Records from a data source
◇ ◇ ◇ ◇ ◇ ◇ ◇
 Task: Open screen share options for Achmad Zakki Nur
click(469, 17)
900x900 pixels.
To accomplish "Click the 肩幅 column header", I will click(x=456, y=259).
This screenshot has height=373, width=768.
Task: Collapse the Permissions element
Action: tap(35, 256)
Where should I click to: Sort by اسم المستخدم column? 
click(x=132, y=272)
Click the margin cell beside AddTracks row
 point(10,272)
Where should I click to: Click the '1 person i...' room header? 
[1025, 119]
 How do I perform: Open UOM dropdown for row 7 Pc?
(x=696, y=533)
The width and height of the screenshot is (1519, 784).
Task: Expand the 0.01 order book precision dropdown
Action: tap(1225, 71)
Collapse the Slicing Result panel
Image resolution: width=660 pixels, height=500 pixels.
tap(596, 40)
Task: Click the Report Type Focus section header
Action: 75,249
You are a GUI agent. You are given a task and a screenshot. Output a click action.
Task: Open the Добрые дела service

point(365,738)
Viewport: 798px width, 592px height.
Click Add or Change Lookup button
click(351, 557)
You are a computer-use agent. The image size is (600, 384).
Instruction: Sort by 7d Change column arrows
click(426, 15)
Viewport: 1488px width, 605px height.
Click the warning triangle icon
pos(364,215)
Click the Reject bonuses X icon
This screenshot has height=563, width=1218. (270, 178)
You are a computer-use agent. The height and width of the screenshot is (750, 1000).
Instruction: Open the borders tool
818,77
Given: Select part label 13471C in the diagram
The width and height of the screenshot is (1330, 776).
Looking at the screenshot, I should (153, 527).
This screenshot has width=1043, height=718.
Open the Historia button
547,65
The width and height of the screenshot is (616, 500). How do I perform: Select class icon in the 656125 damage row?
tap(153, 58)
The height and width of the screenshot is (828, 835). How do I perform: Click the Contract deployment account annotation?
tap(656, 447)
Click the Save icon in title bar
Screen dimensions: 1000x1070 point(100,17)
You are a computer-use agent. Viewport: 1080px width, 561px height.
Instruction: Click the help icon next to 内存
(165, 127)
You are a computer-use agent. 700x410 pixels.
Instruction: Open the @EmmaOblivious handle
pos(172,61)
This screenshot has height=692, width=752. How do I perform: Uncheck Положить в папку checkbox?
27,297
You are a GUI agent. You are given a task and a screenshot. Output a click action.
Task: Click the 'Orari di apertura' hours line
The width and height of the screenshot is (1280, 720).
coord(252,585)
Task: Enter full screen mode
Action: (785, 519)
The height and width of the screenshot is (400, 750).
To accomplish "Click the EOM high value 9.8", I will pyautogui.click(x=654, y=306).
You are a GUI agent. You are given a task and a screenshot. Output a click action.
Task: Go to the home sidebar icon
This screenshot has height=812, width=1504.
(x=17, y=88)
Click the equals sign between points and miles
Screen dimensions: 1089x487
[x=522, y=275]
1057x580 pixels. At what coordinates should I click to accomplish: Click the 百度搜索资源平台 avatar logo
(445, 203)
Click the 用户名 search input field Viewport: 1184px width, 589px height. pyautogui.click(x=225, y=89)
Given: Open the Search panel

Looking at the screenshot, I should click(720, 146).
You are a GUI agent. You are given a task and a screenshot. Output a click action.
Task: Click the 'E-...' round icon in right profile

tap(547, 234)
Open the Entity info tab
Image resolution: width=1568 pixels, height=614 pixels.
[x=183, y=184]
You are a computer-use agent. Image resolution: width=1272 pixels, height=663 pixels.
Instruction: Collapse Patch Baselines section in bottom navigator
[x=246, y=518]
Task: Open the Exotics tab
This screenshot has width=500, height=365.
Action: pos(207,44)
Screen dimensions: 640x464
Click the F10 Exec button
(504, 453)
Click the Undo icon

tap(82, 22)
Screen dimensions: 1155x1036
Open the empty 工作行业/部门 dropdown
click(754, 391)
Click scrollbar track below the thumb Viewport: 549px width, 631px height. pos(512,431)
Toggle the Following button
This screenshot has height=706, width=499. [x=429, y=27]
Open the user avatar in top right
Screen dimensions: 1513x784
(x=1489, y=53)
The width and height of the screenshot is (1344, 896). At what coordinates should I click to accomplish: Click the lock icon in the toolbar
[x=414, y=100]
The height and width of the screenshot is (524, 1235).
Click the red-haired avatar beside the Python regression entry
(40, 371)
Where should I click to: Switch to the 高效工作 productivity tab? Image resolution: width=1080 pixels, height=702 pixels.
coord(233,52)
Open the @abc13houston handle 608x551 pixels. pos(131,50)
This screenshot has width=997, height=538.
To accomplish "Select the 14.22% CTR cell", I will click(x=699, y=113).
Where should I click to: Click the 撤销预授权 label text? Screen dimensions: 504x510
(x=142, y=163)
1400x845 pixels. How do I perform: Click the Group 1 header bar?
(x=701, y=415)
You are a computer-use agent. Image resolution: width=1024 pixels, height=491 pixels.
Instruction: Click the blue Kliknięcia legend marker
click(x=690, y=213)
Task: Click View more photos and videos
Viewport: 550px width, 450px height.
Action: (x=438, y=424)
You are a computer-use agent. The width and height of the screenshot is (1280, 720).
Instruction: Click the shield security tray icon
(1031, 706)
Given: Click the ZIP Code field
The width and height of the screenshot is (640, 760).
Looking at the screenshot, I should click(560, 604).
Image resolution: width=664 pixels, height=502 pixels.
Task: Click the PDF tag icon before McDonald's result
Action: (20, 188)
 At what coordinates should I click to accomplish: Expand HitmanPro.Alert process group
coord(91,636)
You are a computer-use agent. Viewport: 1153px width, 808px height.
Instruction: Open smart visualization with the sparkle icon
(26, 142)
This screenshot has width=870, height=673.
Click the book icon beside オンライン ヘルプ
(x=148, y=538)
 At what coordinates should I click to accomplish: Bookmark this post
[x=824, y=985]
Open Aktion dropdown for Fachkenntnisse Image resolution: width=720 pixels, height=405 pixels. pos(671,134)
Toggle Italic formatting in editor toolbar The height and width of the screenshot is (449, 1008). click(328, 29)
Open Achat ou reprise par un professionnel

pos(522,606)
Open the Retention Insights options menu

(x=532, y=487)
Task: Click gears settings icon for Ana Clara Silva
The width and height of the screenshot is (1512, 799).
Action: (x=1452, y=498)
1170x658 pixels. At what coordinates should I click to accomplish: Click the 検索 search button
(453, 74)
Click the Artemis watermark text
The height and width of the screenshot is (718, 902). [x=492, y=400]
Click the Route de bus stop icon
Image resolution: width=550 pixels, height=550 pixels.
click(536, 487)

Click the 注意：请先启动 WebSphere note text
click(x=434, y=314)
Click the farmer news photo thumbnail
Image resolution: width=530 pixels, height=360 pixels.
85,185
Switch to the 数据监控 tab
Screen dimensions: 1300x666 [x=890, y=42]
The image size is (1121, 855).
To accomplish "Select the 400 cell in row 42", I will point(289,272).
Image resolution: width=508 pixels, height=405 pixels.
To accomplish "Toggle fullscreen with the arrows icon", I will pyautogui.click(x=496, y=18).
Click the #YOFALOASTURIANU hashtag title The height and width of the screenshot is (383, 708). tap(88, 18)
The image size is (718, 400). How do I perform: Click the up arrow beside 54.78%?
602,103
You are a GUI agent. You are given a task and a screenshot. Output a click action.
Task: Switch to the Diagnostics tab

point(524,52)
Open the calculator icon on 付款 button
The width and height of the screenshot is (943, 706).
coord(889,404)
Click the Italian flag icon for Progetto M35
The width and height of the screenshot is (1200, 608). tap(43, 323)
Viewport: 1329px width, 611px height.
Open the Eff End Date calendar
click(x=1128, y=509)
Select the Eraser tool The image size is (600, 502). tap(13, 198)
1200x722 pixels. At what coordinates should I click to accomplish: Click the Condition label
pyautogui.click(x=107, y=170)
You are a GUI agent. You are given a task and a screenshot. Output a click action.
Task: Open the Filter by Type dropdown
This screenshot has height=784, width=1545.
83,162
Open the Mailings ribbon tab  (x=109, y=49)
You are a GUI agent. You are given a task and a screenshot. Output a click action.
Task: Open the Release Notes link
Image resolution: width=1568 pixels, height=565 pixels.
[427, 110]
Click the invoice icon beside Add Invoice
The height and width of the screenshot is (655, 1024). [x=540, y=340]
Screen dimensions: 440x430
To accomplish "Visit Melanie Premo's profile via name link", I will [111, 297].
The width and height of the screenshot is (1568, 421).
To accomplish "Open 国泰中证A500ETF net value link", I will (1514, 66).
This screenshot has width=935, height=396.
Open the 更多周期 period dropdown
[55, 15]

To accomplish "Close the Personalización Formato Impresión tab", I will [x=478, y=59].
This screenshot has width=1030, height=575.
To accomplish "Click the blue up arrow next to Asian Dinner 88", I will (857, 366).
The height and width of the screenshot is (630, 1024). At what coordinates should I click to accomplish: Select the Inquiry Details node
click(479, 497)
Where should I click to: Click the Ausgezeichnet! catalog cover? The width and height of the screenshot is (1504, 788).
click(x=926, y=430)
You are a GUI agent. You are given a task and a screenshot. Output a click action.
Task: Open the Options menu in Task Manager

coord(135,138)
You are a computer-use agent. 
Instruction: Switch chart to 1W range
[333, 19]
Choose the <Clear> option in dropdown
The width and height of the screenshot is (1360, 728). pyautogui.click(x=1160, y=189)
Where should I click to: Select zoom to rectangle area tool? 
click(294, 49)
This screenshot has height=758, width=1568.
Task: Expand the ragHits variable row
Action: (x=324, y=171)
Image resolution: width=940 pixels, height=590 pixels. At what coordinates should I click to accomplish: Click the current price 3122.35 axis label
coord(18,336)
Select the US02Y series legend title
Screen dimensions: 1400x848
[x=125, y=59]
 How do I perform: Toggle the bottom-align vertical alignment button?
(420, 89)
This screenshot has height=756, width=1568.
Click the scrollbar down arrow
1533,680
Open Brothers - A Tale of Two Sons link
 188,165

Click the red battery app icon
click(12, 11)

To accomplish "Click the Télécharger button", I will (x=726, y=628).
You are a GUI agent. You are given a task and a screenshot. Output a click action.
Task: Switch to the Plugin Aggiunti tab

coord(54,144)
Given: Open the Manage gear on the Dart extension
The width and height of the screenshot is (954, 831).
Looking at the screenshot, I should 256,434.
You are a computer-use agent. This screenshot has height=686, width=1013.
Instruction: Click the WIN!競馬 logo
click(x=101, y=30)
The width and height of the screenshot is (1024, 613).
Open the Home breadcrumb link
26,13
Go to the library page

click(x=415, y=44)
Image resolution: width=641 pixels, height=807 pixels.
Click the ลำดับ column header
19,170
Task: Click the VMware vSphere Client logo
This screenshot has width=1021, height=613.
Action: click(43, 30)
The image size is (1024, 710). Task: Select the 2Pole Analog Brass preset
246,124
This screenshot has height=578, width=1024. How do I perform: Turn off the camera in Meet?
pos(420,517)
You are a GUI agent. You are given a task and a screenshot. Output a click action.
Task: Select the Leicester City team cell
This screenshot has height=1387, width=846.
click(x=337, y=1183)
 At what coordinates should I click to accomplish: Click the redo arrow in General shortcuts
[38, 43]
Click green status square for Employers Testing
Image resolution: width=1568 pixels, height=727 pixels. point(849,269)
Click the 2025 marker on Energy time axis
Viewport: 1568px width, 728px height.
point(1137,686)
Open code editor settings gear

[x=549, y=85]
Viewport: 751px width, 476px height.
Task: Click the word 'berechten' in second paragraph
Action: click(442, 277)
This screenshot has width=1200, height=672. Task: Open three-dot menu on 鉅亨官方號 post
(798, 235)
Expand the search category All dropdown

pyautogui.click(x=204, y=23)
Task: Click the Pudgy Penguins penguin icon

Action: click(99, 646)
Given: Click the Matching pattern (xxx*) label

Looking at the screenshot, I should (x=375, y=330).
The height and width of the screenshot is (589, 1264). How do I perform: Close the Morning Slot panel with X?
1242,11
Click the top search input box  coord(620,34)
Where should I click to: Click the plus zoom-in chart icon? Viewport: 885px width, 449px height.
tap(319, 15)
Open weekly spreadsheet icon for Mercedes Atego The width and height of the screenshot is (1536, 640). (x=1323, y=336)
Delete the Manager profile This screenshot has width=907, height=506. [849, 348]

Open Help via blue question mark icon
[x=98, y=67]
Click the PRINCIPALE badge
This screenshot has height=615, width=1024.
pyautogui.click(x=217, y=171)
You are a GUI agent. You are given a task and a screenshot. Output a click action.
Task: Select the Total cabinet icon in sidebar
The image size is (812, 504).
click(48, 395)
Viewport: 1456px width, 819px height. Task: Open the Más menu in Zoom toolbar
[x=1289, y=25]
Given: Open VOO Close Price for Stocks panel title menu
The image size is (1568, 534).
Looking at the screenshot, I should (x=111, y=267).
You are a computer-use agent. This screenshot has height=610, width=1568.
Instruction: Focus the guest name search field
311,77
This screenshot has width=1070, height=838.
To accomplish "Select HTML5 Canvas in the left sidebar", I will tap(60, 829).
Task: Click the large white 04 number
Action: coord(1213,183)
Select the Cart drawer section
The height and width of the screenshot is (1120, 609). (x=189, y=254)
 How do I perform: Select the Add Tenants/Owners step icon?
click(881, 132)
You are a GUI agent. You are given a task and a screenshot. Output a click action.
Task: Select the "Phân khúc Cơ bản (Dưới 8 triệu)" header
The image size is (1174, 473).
◇ ◇ ◇ ◇ ◇ ◇ ◇
Your goal »
Would you copy all lines in the records where the string "input" appears?

Answer to this task »
Click the 用户名 search input field Viewport: 1184px width, 589px height. pyautogui.click(x=225, y=89)
Click the top search input box  coord(620,34)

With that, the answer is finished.